ACTIVITY ->
One part of the entries below is wanted: the lines from the one containing "Image resolution: width=800" through the one containing "The image size is (1463, 812).". Write those out exactly and nothing else.

Dataset entries
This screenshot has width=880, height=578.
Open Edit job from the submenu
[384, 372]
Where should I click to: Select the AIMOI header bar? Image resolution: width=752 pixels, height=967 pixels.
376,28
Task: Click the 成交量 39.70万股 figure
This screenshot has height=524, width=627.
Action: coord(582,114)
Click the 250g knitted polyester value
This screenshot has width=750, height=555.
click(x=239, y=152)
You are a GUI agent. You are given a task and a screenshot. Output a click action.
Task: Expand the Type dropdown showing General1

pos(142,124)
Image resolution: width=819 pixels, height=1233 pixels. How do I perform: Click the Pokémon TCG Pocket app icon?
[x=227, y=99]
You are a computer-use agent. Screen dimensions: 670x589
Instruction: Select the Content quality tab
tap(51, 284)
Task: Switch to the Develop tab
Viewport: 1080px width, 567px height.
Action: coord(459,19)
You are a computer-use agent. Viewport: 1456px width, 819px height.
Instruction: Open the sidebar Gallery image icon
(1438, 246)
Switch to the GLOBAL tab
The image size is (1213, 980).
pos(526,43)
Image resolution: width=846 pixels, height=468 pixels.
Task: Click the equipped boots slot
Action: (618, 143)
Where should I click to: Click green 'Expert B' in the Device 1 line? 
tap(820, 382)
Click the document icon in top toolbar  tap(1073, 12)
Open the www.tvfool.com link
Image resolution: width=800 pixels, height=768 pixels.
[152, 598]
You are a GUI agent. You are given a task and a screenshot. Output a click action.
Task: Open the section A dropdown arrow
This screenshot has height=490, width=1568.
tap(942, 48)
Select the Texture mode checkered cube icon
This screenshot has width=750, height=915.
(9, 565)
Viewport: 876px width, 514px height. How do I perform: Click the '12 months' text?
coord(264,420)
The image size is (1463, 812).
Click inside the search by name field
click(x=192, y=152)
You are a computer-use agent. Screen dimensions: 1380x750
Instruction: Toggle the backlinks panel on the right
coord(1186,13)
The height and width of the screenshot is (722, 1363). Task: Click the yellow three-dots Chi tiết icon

EXERCISE RESULT ->
Image resolution: width=800 pixels, height=768 pixels.
[152, 598]
You are a GUI agent. You are given a task and a screenshot. Output a click action.
Task: Open the section A dropdown arrow
This screenshot has height=490, width=1568.
tap(942, 48)
Select the Texture mode checkered cube icon
This screenshot has width=750, height=915.
(9, 565)
Viewport: 876px width, 514px height. How do I perform: Click the '12 months' text?
coord(264,420)
The image size is (1463, 812).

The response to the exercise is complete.